Als die Tourismusministerin das Bethaus nicht nur im Ausland anpries, sondern auch ihre Landsleute aufforderte, Djerba und – wenn möglich – auch die Synagoge zu besuchen, hatte sie zwar die Sympathien des Präsidenten der jüdischen Gemeinde auf der Insel, Perez Trabelsi, gewonnen, nicht aber die der Islamisten. Sie sahen in dem Vorgehen der Ministerin einen Tabubruch.
Radikale Gruppen versuchen nun, die Regierung des Landes, das keine diplomatischen Beziehungen zu Israel unterhält, unter Druck zu setzen. Sie bereiten im Parlament einen Misstrauensantrag gegen die Ministerin vor, der sie unter anderem vorwerfen, im Rahmen ihrer Amtstätigkeit Israel besucht zu haben.

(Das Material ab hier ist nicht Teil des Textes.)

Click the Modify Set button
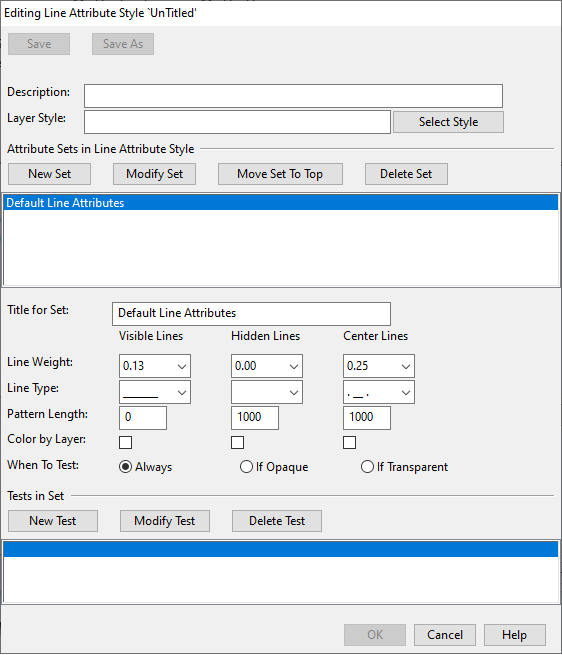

verfassung Auch Innenminister Ridha Sfar soll entlassen werden, da er die Erlaubnis erteilte, dass israelische Touristen tunesischen Boden betreten dürfen. Nach Ansicht der Islamisten verstößt dies gegen die Verfassung. Ob sie Erfolg mit ihrem parlamentarischen Vorstoß haben werden, erscheint allerdings zweifelhaft, denn für die Entlassung eines Ministers ist eine Zweidrittelmehrheit der insgesamt 217 Abgeordneten erforderlich. Die Radikalen können derzeit lediglich auf 80 Gefolgsleute zählen.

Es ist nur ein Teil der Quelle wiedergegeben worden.